MILLENNIUM: The Time Was Then
A tentative look back at the other Chris Carter series
As my wife and I make our way through a rewatch of The X-Files, we dutifully took on the Season 7 episode entitled “Millennium”. The episode, intended to serve as a sort-of conclusion to Chris Carter’s other major series (which was unceremoniously cancelled after its third season, not even reaching the titular date), is relatively palatable as just another X-File case. It kinda stinks as a conclusion to the series Millennium, but as a standalone episode, it’s not nearly as goofy as I remembered it to be (that’s not to say it isn’t goofy; it is, I just remembered it being far, far more so). Taken as just another episode that happens to have a recognizable guest star in it, it’s merely slightly unmemorable, rather than a total disaster.
But, rather than proceed on to “Rush”, I opted instead to throw on the first couple of episodes of Millennium to show my wife (who had no idea that Lance Henriksen’s former FBI profiler Frank Blank wasn’t just a one-off side character in the X-Files episode) that there was an entire backstory to him, and if I continue with a rewatch of this series, I’ll offer a few thoughts on it.

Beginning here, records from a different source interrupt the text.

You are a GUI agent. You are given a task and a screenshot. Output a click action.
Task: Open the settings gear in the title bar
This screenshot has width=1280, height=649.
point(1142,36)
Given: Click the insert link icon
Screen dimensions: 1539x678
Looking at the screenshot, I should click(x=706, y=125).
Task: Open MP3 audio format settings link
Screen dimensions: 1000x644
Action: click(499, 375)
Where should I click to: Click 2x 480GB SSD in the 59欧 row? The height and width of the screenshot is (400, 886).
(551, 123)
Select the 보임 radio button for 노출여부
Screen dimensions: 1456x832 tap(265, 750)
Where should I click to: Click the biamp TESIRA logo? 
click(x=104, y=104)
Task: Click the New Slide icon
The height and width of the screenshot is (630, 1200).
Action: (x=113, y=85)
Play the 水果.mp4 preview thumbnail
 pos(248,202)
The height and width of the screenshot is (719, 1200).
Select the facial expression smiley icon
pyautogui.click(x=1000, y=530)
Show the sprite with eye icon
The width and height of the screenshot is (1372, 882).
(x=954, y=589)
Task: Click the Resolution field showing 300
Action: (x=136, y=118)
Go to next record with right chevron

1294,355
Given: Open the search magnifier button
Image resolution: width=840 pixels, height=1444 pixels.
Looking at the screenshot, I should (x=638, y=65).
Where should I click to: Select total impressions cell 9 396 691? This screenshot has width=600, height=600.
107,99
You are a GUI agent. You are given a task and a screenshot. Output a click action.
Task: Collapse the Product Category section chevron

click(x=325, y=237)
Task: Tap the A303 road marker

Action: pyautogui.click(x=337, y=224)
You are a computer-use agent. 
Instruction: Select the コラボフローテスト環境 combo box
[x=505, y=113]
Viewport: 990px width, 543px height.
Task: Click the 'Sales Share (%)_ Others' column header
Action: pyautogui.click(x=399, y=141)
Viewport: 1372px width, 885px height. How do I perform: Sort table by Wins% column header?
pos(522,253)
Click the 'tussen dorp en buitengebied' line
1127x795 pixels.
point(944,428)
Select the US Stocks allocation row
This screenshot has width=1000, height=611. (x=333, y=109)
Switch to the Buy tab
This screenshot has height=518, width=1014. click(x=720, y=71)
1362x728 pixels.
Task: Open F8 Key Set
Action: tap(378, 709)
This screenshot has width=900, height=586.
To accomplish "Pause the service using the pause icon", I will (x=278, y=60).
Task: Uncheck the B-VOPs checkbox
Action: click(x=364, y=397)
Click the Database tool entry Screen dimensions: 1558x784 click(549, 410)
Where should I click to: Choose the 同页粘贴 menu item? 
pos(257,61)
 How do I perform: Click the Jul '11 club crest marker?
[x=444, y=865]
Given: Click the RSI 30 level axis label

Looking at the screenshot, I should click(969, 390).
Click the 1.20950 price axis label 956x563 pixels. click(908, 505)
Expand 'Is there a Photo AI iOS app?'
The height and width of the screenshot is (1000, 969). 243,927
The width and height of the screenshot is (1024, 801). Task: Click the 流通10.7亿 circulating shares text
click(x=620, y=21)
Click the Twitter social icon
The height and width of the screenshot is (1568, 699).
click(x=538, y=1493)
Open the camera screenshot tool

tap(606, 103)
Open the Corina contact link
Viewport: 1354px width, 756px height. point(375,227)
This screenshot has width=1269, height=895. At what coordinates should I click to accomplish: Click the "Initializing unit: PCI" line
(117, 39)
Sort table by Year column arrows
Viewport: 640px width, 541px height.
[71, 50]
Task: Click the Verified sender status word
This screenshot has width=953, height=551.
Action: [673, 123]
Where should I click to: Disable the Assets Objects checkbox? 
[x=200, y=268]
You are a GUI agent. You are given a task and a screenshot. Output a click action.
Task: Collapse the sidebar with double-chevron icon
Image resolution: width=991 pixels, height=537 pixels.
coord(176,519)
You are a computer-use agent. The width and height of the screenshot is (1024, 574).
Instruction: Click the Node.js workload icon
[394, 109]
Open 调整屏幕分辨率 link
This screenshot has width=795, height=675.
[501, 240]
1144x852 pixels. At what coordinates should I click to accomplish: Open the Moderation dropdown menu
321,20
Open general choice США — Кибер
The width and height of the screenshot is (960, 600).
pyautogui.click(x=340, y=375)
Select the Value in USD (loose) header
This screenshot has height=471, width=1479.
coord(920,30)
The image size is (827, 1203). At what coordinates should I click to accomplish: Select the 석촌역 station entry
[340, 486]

First things first, it’s immediately clear why Carter would choose genre stalwart Lance Henriksen as the nucleus for a series. From Henriksen’s lined face to his gravitas-laden voice to his world-weary demeanor, he captivates despite being a naturally taciturn character. The entire series is suffused with doom-laden Vancouver atmosphere, which can become the series’s most trying characteristic: particularly in the first season, the entire enterprise is taken so seriously as to be oppressively grim. Megan Gallagher, as Frank Black’s wife Catherine, does what she can with her material, but the series never figured out how to properly utilize her outside of the beatific figure Frank constantly strove to protect; a shame, given that The X-Files provided one of the greatest female characters in TV history. Terry O’Quinn, however, shines as Frank’s closest Millennium Group member, Peter Watts. And despite reports that they hated each other on set, Henriksen and Bill Smitrovich have a lived-in chemistry that makes Smitrovich’s role as Frank’s Seattle PD contact and best friend Bob Bletcher believable.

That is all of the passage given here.